== EXERCISE PROMPT ==
Reproduce the listing below, swapping every instance of "Where should I click to" for "Where do I click to" and leaving everything else unchanged.

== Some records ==
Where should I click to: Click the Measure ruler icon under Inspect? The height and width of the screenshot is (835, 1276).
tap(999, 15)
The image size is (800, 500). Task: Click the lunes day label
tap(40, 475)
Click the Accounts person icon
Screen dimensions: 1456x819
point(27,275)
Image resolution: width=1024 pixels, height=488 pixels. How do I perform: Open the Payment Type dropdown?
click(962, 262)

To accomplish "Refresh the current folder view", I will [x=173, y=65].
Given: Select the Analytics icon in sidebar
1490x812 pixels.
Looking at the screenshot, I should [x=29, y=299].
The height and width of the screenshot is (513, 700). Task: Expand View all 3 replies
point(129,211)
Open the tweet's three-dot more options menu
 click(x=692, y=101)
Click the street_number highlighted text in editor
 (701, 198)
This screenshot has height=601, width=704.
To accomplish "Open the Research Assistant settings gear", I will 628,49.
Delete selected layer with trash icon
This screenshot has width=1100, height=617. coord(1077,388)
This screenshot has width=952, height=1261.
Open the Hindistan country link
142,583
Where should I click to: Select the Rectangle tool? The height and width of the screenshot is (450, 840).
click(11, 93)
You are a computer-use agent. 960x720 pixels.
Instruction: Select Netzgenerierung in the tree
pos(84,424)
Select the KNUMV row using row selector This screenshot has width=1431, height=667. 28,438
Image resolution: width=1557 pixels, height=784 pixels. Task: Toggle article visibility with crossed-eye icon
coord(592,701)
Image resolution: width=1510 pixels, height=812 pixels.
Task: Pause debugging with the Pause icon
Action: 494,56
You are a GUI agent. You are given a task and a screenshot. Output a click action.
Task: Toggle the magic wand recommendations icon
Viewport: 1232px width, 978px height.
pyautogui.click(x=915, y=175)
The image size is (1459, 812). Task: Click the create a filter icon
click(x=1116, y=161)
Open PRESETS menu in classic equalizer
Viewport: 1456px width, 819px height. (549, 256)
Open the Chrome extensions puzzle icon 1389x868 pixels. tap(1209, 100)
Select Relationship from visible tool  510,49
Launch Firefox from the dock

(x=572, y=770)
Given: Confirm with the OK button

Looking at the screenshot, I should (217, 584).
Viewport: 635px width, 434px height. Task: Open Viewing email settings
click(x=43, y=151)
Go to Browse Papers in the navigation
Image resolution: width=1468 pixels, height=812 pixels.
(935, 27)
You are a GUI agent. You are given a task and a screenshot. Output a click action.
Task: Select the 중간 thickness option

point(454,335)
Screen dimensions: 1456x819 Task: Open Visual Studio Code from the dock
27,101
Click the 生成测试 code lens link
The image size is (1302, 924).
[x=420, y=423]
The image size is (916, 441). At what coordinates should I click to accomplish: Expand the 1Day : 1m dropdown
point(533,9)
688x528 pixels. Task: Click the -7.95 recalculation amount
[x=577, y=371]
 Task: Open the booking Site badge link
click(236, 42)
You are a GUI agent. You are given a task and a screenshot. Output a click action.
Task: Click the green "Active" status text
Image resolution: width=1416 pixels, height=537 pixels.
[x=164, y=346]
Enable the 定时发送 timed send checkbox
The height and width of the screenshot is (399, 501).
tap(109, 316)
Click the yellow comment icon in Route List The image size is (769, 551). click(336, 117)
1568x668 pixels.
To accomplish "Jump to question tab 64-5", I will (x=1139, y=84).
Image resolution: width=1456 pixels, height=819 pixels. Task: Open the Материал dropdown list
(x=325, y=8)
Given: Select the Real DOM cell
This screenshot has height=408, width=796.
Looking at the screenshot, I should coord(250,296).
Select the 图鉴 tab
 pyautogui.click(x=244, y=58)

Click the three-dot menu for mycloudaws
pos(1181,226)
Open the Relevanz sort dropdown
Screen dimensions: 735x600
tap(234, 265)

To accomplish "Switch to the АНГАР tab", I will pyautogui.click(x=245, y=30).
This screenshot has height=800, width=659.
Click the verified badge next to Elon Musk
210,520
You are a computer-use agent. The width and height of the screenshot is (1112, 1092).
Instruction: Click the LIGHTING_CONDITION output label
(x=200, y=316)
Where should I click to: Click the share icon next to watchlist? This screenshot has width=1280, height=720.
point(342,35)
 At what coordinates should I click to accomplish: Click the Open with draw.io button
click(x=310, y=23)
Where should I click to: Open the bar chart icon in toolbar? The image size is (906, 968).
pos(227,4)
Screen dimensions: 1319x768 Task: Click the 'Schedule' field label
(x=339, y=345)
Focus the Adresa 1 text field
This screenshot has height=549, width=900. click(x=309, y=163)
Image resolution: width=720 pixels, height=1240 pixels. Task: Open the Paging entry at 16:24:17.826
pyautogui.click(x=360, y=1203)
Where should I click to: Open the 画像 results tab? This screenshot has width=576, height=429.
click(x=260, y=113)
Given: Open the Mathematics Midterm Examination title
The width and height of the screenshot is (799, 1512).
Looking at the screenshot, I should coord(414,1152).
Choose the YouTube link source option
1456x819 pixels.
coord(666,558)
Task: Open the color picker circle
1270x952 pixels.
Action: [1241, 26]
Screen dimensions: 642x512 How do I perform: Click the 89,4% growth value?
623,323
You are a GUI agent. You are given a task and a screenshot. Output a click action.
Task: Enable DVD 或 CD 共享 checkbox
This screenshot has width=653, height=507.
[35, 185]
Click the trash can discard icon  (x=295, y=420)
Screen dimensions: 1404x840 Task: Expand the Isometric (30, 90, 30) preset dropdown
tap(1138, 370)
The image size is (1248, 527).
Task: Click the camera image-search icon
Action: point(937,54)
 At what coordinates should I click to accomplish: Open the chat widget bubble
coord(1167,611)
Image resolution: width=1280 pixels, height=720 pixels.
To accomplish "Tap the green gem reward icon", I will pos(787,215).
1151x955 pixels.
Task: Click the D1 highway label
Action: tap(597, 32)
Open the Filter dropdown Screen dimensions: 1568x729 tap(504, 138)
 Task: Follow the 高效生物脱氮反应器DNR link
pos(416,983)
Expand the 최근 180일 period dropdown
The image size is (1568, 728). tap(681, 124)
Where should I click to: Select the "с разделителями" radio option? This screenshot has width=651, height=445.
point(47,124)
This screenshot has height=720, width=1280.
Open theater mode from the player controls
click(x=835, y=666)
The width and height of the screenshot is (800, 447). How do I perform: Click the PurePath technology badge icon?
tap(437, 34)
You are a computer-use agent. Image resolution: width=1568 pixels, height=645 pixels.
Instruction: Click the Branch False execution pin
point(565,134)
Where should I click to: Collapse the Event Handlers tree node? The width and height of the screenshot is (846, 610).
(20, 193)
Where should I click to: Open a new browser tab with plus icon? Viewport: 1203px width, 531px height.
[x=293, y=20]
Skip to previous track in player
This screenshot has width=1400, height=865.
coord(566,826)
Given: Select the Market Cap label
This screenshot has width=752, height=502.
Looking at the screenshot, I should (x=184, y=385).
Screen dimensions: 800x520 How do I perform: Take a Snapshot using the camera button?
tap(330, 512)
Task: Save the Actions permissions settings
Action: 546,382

== COMPLETE RESPONSE ==
Where do I click to: Click the Measure ruler icon under Inspect? The height and width of the screenshot is (835, 1276).
tap(999, 15)
The image size is (800, 500). Task: Click the lunes day label
tap(40, 475)
Click the Accounts person icon
Screen dimensions: 1456x819
point(27,275)
Image resolution: width=1024 pixels, height=488 pixels. How do I perform: Open the Payment Type dropdown?
click(962, 262)

To accomplish "Refresh the current folder view", I will [x=173, y=65].
Given: Select the Analytics icon in sidebar
1490x812 pixels.
Looking at the screenshot, I should [x=29, y=299].
The height and width of the screenshot is (513, 700). Task: Expand View all 3 replies
point(129,211)
Open the tweet's three-dot more options menu
 click(x=692, y=101)
Click the street_number highlighted text in editor
 (701, 198)
This screenshot has height=601, width=704.
To accomplish "Open the Research Assistant settings gear", I will 628,49.
Delete selected layer with trash icon
This screenshot has width=1100, height=617. coord(1077,388)
This screenshot has width=952, height=1261.
Open the Hindistan country link
142,583
Where do I click to: Select the Rectangle tool? The height and width of the screenshot is (450, 840).
click(11, 93)
You are a computer-use agent. 960x720 pixels.
Instruction: Select Netzgenerierung in the tree
pos(84,424)
Select the KNUMV row using row selector This screenshot has width=1431, height=667. 28,438
Image resolution: width=1557 pixels, height=784 pixels. Task: Toggle article visibility with crossed-eye icon
coord(592,701)
Image resolution: width=1510 pixels, height=812 pixels.
Task: Pause debugging with the Pause icon
Action: 494,56
You are a GUI agent. You are given a task and a screenshot. Output a click action.
Task: Toggle the magic wand recommendations icon
Viewport: 1232px width, 978px height.
pyautogui.click(x=915, y=175)
The image size is (1459, 812). Task: Click the create a filter icon
click(x=1116, y=161)
Open PRESETS menu in classic equalizer
Viewport: 1456px width, 819px height. (549, 256)
Open the Chrome extensions puzzle icon 1389x868 pixels. tap(1209, 100)
Select Relationship from visible tool  510,49
Launch Firefox from the dock

(x=572, y=770)
Given: Confirm with the OK button

Looking at the screenshot, I should (217, 584).
Viewport: 635px width, 434px height. Task: Open Viewing email settings
click(x=43, y=151)
Go to Browse Papers in the navigation
Image resolution: width=1468 pixels, height=812 pixels.
(935, 27)
You are a GUI agent. You are given a task and a screenshot. Output a click action.
Task: Select the 중간 thickness option

point(454,335)
Screen dimensions: 1456x819 Task: Open Visual Studio Code from the dock
27,101
Click the 生成测试 code lens link
The image size is (1302, 924).
[x=420, y=423]
The image size is (916, 441). At what coordinates should I click to accomplish: Expand the 1Day : 1m dropdown
point(533,9)
688x528 pixels. Task: Click the -7.95 recalculation amount
[x=577, y=371]
 Task: Open the booking Site badge link
click(236, 42)
You are a GUI agent. You are given a task and a screenshot. Output a click action.
Task: Click the green "Active" status text
Image resolution: width=1416 pixels, height=537 pixels.
[x=164, y=346]
Enable the 定时发送 timed send checkbox
The height and width of the screenshot is (399, 501).
tap(109, 316)
Click the yellow comment icon in Route List The image size is (769, 551). click(336, 117)
1568x668 pixels.
To accomplish "Jump to question tab 64-5", I will (x=1139, y=84).
Image resolution: width=1456 pixels, height=819 pixels. Task: Open the Материал dropdown list
(x=325, y=8)
Given: Select the Real DOM cell
This screenshot has height=408, width=796.
Looking at the screenshot, I should coord(250,296).
Select the 图鉴 tab
 pyautogui.click(x=244, y=58)

Click the three-dot menu for mycloudaws
pos(1181,226)
Open the Relevanz sort dropdown
Screen dimensions: 735x600
tap(234, 265)

To accomplish "Switch to the АНГАР tab", I will pyautogui.click(x=245, y=30).
This screenshot has height=800, width=659.
Click the verified badge next to Elon Musk
210,520
You are a computer-use agent. The width and height of the screenshot is (1112, 1092).
Instruction: Click the LIGHTING_CONDITION output label
(x=200, y=316)
Where do I click to: Click the share icon next to watchlist? This screenshot has width=1280, height=720.
point(342,35)
 At what coordinates should I click to accomplish: Click the Open with draw.io button
click(x=310, y=23)
Where do I click to: Open the bar chart icon in toolbar? The image size is (906, 968).
pos(227,4)
Screen dimensions: 1319x768 Task: Click the 'Schedule' field label
(x=339, y=345)
Focus the Adresa 1 text field
This screenshot has height=549, width=900. click(x=309, y=163)
Image resolution: width=720 pixels, height=1240 pixels. Task: Open the Paging entry at 16:24:17.826
pyautogui.click(x=360, y=1203)
Where do I click to: Open the 画像 results tab? This screenshot has width=576, height=429.
click(x=260, y=113)
Given: Open the Mathematics Midterm Examination title
The width and height of the screenshot is (799, 1512).
Looking at the screenshot, I should coord(414,1152).
Choose the YouTube link source option
1456x819 pixels.
coord(666,558)
Task: Open the color picker circle
1270x952 pixels.
Action: [1241, 26]
Screen dimensions: 642x512 How do I perform: Click the 89,4% growth value?
623,323
You are a GUI agent. You are given a task and a screenshot. Output a click action.
Task: Enable DVD 或 CD 共享 checkbox
This screenshot has width=653, height=507.
[35, 185]
Click the trash can discard icon  (x=295, y=420)
Screen dimensions: 1404x840 Task: Expand the Isometric (30, 90, 30) preset dropdown
tap(1138, 370)
The image size is (1248, 527).
Task: Click the camera image-search icon
Action: point(937,54)
 At what coordinates should I click to accomplish: Open the chat widget bubble
coord(1167,611)
Image resolution: width=1280 pixels, height=720 pixels.
To accomplish "Tap the green gem reward icon", I will pos(787,215).
1151x955 pixels.
Task: Click the D1 highway label
Action: tap(597, 32)
Open the Filter dropdown Screen dimensions: 1568x729 tap(504, 138)
 Task: Follow the 高效生物脱氮反应器DNR link
pos(416,983)
Expand the 최근 180일 period dropdown
The image size is (1568, 728). tap(681, 124)
Where do I click to: Select the "с разделителями" radio option? This screenshot has width=651, height=445.
point(47,124)
This screenshot has height=720, width=1280.
Open theater mode from the player controls
click(x=835, y=666)
The width and height of the screenshot is (800, 447). How do I perform: Click the PurePath technology badge icon?
tap(437, 34)
You are a computer-use agent. Image resolution: width=1568 pixels, height=645 pixels.
Instruction: Click the Branch False execution pin
point(565,134)
Where do I click to: Collapse the Event Handlers tree node? The width and height of the screenshot is (846, 610).
(20, 193)
Where do I click to: Open a new browser tab with plus icon? Viewport: 1203px width, 531px height.
[x=293, y=20]
Skip to previous track in player
This screenshot has width=1400, height=865.
coord(566,826)
Given: Select the Market Cap label
This screenshot has width=752, height=502.
Looking at the screenshot, I should (x=184, y=385).
Screen dimensions: 800x520 How do I perform: Take a Snapshot using the camera button?
tap(330, 512)
Task: Save the Actions permissions settings
Action: 546,382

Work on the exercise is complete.